Appel à communications

Publié le 06 décembre 2018

Dans un contexte marqué par une injonction à la durabilité qui met l'accent sur la qualité de vie, les praticiens de l'aménagement et de l'urbanisme voient émerger une multitude d'actions émanant de collectifs d'habitants avec lesquelles ils ont du mal à dialoguer. Si certaines de ces actions prennent la forme d'oppositions de type NIMBY, nombre d'entre elles sont beaucoup plus constructives : elles peuvent créent des synergies entre savoir expert et savoir local. Certaines sont déclencheuses d'opérations d'aménagement comme lorsque des collectifs d'habitants se mobilisent autour des questions de mobilité douce ou de qualité de l'air en ville. D'autres enfin jouent un rôle de lanceur d'alerte, en attirant l'attention sur les risques systémiques de certains projets pour l'ensemble d’un tissu urbain. Ces mouvements pourraient devenir un véritable creuset d'innovation sociale.
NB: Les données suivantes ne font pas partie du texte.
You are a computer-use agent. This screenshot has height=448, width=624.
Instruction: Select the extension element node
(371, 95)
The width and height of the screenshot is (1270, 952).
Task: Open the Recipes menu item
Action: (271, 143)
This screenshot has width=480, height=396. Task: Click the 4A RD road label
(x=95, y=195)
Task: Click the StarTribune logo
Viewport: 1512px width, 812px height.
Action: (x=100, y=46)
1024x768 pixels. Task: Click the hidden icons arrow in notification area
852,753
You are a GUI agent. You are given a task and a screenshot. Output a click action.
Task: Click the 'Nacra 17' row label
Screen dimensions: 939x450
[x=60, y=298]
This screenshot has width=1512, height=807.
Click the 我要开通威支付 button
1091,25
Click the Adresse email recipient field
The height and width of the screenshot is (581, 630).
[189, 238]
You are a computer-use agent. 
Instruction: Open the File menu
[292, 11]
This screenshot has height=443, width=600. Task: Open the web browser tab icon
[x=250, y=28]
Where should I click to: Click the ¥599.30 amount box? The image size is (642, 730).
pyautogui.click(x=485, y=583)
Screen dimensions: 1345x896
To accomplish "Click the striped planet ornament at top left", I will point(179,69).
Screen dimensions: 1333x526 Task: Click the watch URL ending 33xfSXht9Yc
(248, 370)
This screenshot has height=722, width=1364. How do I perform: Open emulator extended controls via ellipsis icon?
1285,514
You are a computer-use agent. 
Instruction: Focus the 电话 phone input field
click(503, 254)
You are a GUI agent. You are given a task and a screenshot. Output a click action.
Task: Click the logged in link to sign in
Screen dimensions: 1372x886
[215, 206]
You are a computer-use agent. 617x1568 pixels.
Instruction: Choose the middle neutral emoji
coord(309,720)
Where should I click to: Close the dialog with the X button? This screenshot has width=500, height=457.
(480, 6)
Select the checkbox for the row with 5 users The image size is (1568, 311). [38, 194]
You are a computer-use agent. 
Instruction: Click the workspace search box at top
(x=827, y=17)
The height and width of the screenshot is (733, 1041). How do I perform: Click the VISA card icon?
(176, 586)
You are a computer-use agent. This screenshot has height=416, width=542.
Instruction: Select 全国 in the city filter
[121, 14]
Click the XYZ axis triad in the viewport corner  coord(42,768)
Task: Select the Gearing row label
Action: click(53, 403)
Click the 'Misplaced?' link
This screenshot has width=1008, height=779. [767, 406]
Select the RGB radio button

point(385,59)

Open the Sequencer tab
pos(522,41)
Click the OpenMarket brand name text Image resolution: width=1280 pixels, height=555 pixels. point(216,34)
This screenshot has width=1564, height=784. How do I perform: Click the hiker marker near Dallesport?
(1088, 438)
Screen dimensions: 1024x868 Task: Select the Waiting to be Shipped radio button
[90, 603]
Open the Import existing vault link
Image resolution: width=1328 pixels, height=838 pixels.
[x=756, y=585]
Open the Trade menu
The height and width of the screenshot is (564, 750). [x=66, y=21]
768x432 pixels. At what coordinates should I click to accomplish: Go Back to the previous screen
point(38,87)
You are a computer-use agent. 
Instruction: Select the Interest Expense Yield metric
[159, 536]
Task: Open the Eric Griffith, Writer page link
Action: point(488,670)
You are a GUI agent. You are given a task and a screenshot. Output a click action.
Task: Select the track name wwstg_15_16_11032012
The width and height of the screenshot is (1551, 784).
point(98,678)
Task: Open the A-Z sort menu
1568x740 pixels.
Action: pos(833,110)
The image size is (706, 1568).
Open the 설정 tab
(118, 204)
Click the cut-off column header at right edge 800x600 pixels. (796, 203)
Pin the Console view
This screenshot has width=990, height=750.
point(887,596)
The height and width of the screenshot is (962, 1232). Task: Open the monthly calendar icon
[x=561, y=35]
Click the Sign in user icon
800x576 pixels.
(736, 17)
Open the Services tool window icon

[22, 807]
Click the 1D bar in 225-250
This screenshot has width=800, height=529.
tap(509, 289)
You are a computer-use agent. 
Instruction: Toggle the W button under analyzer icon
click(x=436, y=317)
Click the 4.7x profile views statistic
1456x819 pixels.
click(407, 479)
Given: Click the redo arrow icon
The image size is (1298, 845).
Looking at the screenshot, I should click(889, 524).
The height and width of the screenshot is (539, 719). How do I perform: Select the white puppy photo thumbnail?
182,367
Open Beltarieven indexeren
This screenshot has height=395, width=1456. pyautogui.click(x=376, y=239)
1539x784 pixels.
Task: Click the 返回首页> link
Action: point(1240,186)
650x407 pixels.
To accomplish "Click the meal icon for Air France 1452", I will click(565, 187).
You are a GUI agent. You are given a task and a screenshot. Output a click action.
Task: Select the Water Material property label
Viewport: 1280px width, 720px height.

Or, malgré les nombreux dispositifs dits "participatifs" qui ont vu le jour ces dernières décennies, la manière dont les populations concernées peuvent devenir actrices des transformations qui affectent leurs espaces de vie reste un impensé. La parole de la population n'est pratiquement jamais prescriptive et les habitants sont souvent réduits à un statut passif d'observateurs ou d'usagers. Cela crée un sentiment de frustration chez des personnes sollicitées dont les avis ne débouchent le plus souvent sur rien de concret. Cette situation, un peu infantilisante, alimente le sentiment qu'il existe un mur invisible entre ceux qui décident et ceux qui subissent, ce qui est paradoxal si l'on considère que l'objectif de ces dispositifs est précisément d'obtenir l'effet inverse.